The early modern past surrounds us in art and architecture, in literature, and less concretely in socio-political attitudes and processes. And yet as fewer school students study the early modern world, and as archives and museums fill up, we are forced to ask is the Renaissance worth keeping or remembering? What does it mean to conserve the past, both materially and cognitively? What affective responses does the past inspire and why? Which pasts do we conserve? Must conservation shade into conservatism? ‘Renaissance conservations’ will bring together scholars from across Art History, History, English, and Modern Languages to explore these questions at a workshop at the Fondazione Giorgio Cini by placing our own anxieties and preoccupations about conservation in dialogue with the Renaissance’s own ideas about what it meant to conserve the past.

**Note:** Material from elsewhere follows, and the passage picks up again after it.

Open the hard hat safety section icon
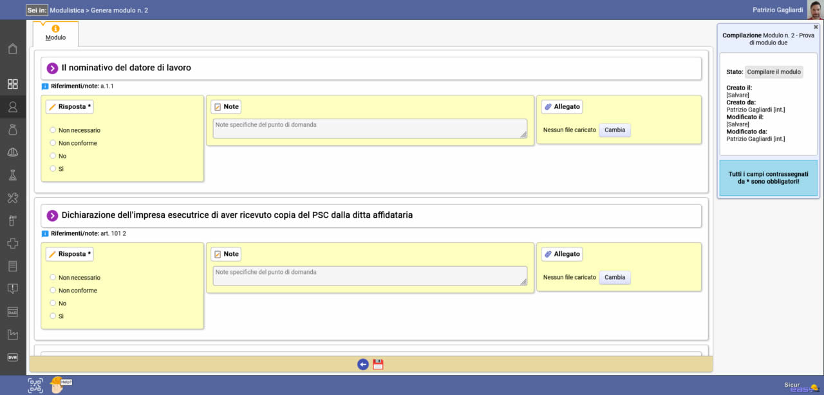The width and height of the screenshot is (824, 395). point(13,152)
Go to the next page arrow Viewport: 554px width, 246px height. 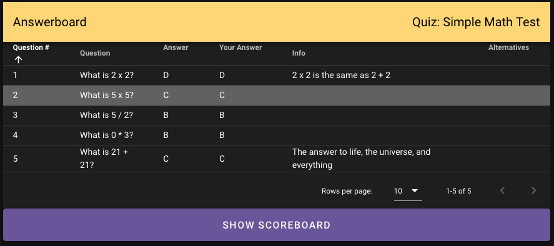tap(533, 191)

Participants at the workshop will work directly with the collections at the Cini to spur our collective reflection on ‘Renaissance conservations’. Rather than coming to the workshop with a ‘finished’ paper, participants will be encouraged to make the most of the time together to reflect on their methods and analysis.
Partcipants will include:
Dr Jessica Barker (Courtauld Institute of Art)
Prof Alice Brooke (University of Oxford )
Dr Federica Gigante (Oxford, Ashmolean Museum)
Dr Erin Magalaque (University of Sheffield)
Dr Emily Mayne (UEA)
Dr Alice Roullière (University of Cambridge)
Dr Jennifer Rushworth (UCL)
Prof Francesca Southerden (University of Oxford )
Dr Miranda Fay Thomas (Trinity College Dublin)
This project is funded by the TORCH International Partnership Scheme and is led by Prof Simon Park and Dr Emma Claussen in collaboration with the Fondazione Giorgio Cini of Venice, Italy.